I tend to be a people-pleaser. It is a daily struggle for me. Although I am very much a “keep it real” kind of gal … it is still always in the back of my mind that I need to please people and I want everyone to like me. Unfortunately, not everyone will like me… or like every decision I make, and that’s ok. I have to tell myself that all the time.. “IT IS OKAY!”
I am almost 50 years old… well I’m 48 (no need to rush it 😉 and I am always concerned about what people think of me and if they like me. Guess what?… it doesn’t matter!.. my identity is in Christ. I can rest in the security that I am who HE says I am,
not what others want me to be or expect from me.
In the past few years, I have begun to try to pray about all decisions Victor and I make. We make our decisions together and don’t usually rush into them.
If we feel led by God to do something, we do it. It is important to me to please God more than anything. Sometimes this means having to say no to other things… Even though in my heart I know my Identity is in Him, I still struggle with the thought I may disappoint someone if I can not fulfill what they want or need as well (usually its what they WANT not necessarily a real need) … Which brings me to my next point, YOU CAN NEVER PLEASE EVERYONE … SO QUIT TRYING so hard!

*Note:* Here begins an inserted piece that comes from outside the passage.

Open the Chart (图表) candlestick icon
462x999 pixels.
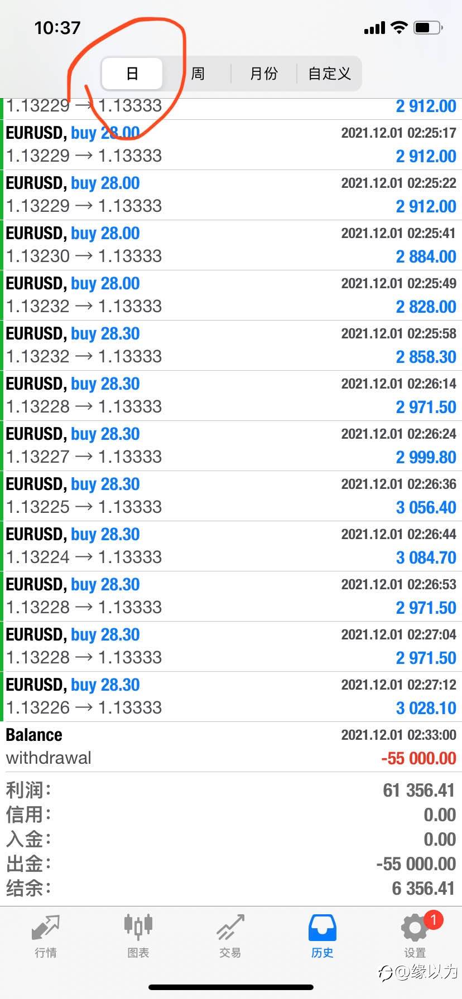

I have to say this to myself!
God intentionally places certain people in our lives, I truly believe that… and I have noticed I am surrounded by close friends that tell me, “quit worrying about that… you can’t make everyone happy.” Thanks God – for putting those people in my life.
I don’t pretend to have it all together. Why? because I DON’T have it all together and that’s ok… guess what? No one does. The truth is we all fail, and we all fall short of the glory of God. We can be real with each other because none of us are perfect. As much as I “keep it real”, one of the most difficult things for me is trust. I have a lot of friendly acquaintances and friends, but I don’t share most of my personal life with many people. I don’t trust many people, and its mainly from past hurts. Its important to me to have a trusted circle of friends that I can turn to during times I need prayer and times I may just need a friend. But I am learning that it is also important to share my story. Telling our story is how God uses us to help others and to glorify Him. It is hard to do, but the more I pray about finding my identity in Him, I feel him leading me to share something about myself with another person when they need to hear it. I am still prudent and not public, but open to sharing if led to do so. It may help them, its not always for me to know. But what I do know is this, he wants me to share with others, and not worry about what others think, and rest in the security that my identity is in Him.